During the dialogue, Mr. Govan offered his now-familiar views on “convergence” between twentieth century art and film, viz., Salvador Dali’s film experiments; Fernand Leger did something in film, so did Braque. This begs the question whether Picasso ever saw a John Ford western. Removing video-art from the equation (a separate category that seems to live pretty well in LACMA art galleries), can’t we just hang Picasso on the gallery wall and fire up Ford on the Bing Theater’s mammoth screen? The cost of continuing to do what Ian Birnie has done so well for the last 13 years is about $200,000 a year; LACMA has the money and just needs to allocate it. There’s no doubt the film program has enjoyed a big uptick in attendance since the hoopla of last summer — can we please get some aknowledgement of this from Mr. Govan?
Instead, we are left waiting for Godot to fund a multi-million $$ scheme that addresses art & film and film & art and art & film etc. etc. We were kind of hoping Martin Scorsese would puncture this gaseous balloon with his inimitable straight talk.

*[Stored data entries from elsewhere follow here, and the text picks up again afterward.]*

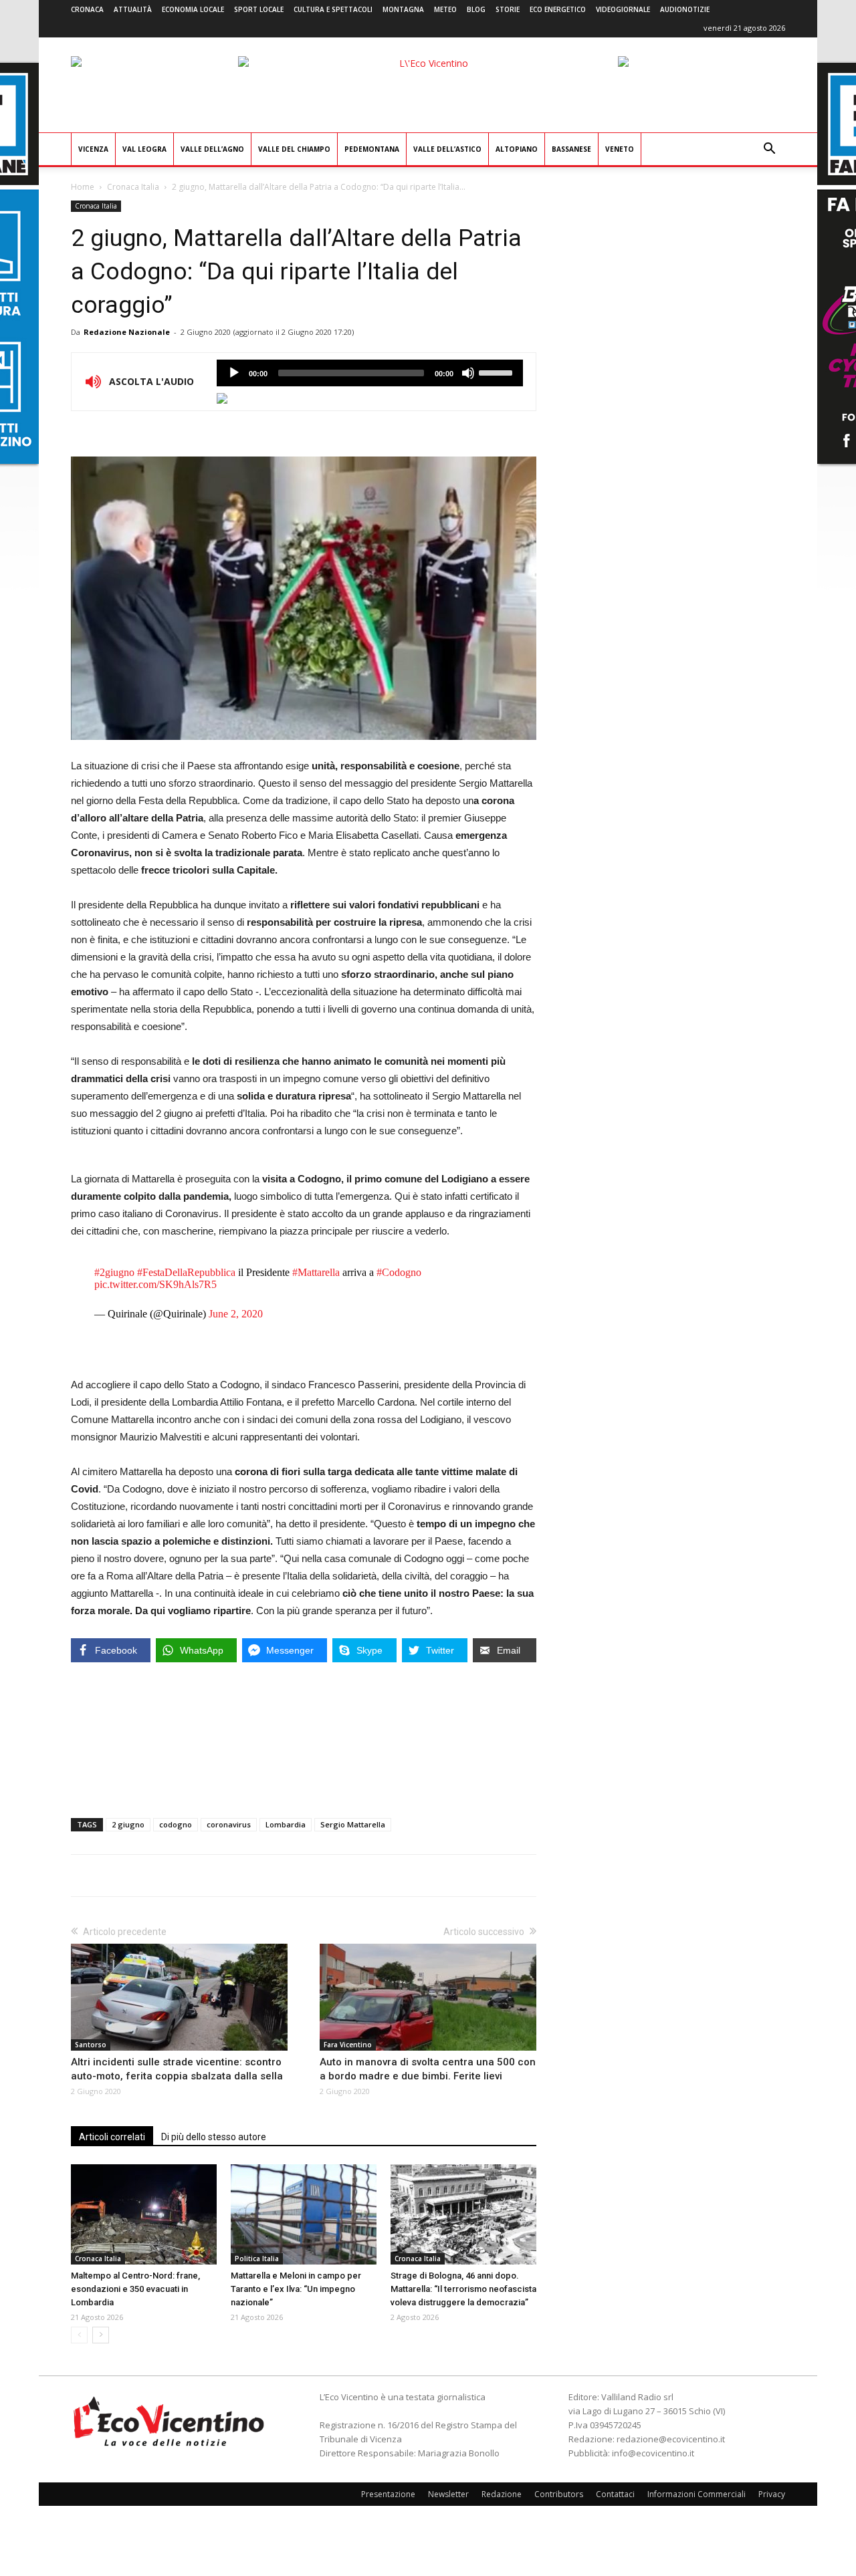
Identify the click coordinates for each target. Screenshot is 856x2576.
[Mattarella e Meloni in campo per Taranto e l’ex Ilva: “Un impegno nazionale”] (304, 2214)
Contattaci (615, 2494)
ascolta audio (234, 373)
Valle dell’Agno (212, 149)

While obliquely signaling support for the program by noting that “films must be screened,” Mr. Scorsese mustered the following:
“How can we develop new artistic energy without appreciating the work of the past? I had always thought LACMA was continuing with a very strong film program… Film comes from a need for story-telling. Los Angeles is where the narrative style of filmmaking was developed. Early filmmakers [in L.A.] made this style up as they went along. This is the [narrative] style that we still practice and that we will always practice. This was all done in Los Angeles.”
“Disappointing” and “a non-event” were comments heard outside the Bing from the quick-to-disperse crowd.